— Entries supplied —
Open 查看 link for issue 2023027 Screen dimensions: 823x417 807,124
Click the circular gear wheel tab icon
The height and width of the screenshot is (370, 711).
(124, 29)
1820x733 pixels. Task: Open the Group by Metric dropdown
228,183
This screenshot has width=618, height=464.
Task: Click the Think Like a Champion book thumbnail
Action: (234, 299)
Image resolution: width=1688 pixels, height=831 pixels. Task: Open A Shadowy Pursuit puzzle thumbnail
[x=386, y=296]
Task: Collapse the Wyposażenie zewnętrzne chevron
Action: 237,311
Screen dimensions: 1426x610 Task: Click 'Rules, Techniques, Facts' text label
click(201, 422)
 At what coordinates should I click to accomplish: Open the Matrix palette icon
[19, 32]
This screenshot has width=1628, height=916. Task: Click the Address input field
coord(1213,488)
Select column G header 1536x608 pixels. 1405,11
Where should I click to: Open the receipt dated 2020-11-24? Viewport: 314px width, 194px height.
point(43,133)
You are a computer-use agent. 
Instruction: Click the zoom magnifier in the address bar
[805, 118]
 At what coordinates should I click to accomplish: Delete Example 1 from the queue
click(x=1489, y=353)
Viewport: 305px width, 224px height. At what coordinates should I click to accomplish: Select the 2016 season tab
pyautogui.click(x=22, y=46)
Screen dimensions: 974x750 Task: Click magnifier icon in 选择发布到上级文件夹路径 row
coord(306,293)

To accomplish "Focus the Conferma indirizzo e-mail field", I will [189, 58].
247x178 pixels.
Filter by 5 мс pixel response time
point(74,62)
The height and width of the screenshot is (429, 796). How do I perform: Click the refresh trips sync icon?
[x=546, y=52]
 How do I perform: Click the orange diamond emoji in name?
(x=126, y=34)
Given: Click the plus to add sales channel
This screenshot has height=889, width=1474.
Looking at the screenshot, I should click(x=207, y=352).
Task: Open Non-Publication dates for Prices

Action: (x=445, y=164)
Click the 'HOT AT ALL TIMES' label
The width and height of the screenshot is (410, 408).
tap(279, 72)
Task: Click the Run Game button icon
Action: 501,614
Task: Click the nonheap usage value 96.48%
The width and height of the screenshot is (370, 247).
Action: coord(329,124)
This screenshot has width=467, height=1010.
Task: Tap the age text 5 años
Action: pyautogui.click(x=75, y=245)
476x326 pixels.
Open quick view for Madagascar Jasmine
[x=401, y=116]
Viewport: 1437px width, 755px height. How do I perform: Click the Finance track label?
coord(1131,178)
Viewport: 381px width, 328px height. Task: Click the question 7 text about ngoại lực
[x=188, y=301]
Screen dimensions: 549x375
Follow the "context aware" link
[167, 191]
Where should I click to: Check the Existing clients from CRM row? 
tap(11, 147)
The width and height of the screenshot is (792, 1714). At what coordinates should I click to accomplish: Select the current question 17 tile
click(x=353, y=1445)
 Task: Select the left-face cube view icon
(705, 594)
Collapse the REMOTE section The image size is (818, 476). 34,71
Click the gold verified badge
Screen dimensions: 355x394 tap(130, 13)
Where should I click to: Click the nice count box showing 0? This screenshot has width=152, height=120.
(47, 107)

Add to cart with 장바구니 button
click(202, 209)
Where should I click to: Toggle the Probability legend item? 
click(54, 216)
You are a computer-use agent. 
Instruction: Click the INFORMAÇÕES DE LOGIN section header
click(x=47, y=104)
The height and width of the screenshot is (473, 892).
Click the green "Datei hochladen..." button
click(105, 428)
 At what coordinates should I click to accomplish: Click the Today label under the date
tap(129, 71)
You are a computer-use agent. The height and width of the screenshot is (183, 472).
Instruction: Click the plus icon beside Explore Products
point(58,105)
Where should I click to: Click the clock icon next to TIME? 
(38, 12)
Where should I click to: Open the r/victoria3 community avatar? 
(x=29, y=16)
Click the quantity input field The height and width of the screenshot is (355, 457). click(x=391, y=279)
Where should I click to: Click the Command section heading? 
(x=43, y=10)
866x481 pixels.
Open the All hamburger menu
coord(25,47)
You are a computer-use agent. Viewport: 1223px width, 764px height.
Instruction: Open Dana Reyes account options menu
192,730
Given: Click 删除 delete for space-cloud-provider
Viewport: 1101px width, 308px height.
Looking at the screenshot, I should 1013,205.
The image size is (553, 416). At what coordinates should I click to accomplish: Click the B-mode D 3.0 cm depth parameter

— What the task asks —
Reproduce the records unchanged, from the line containing "Where should I click to: Check" through the line containing "Screen dimensions: 355x394 tap(130, 13)", both included.

— Task solution —
Where should I click to: Check the Existing clients from CRM row? 
tap(11, 147)
The width and height of the screenshot is (792, 1714). At what coordinates should I click to accomplish: Select the current question 17 tile
click(x=353, y=1445)
 Task: Select the left-face cube view icon
(705, 594)
Collapse the REMOTE section The image size is (818, 476). 34,71
Click the gold verified badge
Screen dimensions: 355x394 tap(130, 13)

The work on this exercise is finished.